### Excerpt provided
-*-*-

How does the same photo have different CIDv1?

These are two pictures that are exactly the same.

https://bafybeieb3fsnggzs35rhxqsfoqaohtykbwxt4tesbrmwm5cstsoc6vmyxu.ipfs.dweb.link/


https://bafkreigr6gb656kzepd6a4mrmgdo4wq6vvpcx7cj6xcumc43rxl5ldf3oe.ipfs.dweb.link/


Why do they have a different hash?

If you visit cid.ipfs.io and enter these two CIDs you will see that, the multicodec used for first CID is ‘dag-pb’ and multicodec used for second CID is ‘raw’.

If you look at the initial part of CID.
1st CID begins with bafy (notice the y, which means dag-pb)
2nd CID begins with bafk (notice the k, which means raw)

Can you please provide more context on how you got these, and steps to reproduce this, so that we can help understand what to having these 2 CIDs.

1 Like

Thank you very much for your reply.
Indeed, the multicodecs are different.
I uploaded one file on fleek and another on pinata.
And on fleek the file cannot be opened for hours, while on pinata this CID opens instantly.
I’m wondering how the same file uploaded to the network has different CIDs and opens differently.

Perhaps the gateway (ipfs.io, dweb.link, etc.) should convert to different multicodecs when receiving CIDs and search in parallel.

This explains why you got different CIDs, when uploading a file to IPFS (or more factually adding the file to an IPFS node). There are various parameters while adding the file. So of them are chunk size, type of leaves, type of Tree, number of maximum children. These factors affect the generated CID. In your case, it seems like the one you received from Fleek (which I suppose is of multicodec ‘raw’) might have used “Raw Leaves”, and one from Pinata might have used “UnixFS Leaves”.

This occurs due to differences in performance of pinning service providers and is not related to the multicodec of a CID.

It is not just possible, because a change in multicodec also means change in the underlying data, which ultimately will result in different hash. When hashes are different then those two pieces of data are not the same. When using UnixFS Leaves, we will have some more information, which might not be present in raw leaves. It means that the underlying data has changed and thus the CID. So, just changing the multicodec part of the CID won’t work, because it would result into invalid CID.

But, I would assure you that, if 2 CIDs are indeed pointing to same thing, then IPFS would find them appropriately.

To test it
Here’s your CID
bafybeieb3fsnggzs35rhxqsfoqaohtykbwxt4tesbrmwm5cstsoc6vmyxu

Here’s the CID version 0 of the same CID
QmX5XZps24BizVepAGSVbS38ytHXtLmAiSZ2iZbSvcQ5cQ

When you input both of the CIDs in cid.ipfs.io, you can see that “Digest” are same. So regardless of which version you are using, even though the CIDs look different and have different version IPFS can find the data, because they have the same content.

Extra:
While I tried to convert the second CID to CID version 0, I wasn’t able to do so, because CIDv0 only supports ‘dag-pb’ nodes.
So, now we have more insights on why was the CID different, seems like Fleek uses CIDv0 and Pinata has moved to using CIDv1.

If you have any further questions feel free to ask.

1 Like

Very interesting, it turns out that converting CIDv1 to CIDv0 is not always possible, while CIDv0 can be converted to all formats. Why is it decided that CIDv1 is better than CIDv0 and there is a widespread transition to v1?
CIDv0 can be saved in solidity bytes32 slot, and now it turns out that all CIDv1 files I get from fleek, I can not effectively save in solidity, and will have to save in expensive string/bytes slots.

CIDv1 doesn’t have to be long. For example, I recoded the same CID again, but in a short format:

zdj7WeAmwFvsXfKsCxju1Q7Toshc6UybtBJakxZPMz7k3xynL

As you can see, it’s about the same size as a CIDv0.

And to answer your other question, people are migrating to CIDv1 because they contain more options, while CIDv0 is only one specific encoding.

2 Likes

-*-*-

### Given material

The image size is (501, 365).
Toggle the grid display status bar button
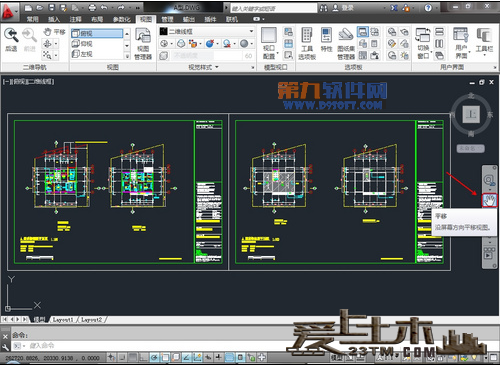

-*-*-

### Tasks to perform
a. Which parameters for adding a file does the IPFS CID thread name as affecting the generated CID?
b. In the IPFS CID thread, swap "multicodec" for "codec" in the part that opens with the words containing "Why do they" and closes with "part of CID.", and give that part again.

### Expected responses
a.
- Chunk size
- Type of leaves
- Type of Tree
- Number of maximum children

b.
Why do they have a different hash?

If you visit cid.ipfs.io and enter these two CIDs you will see that, the codec used for first CID is ‘dag-pb’ and codec used for second CID is ‘raw’.

If you look at the initial part of CID.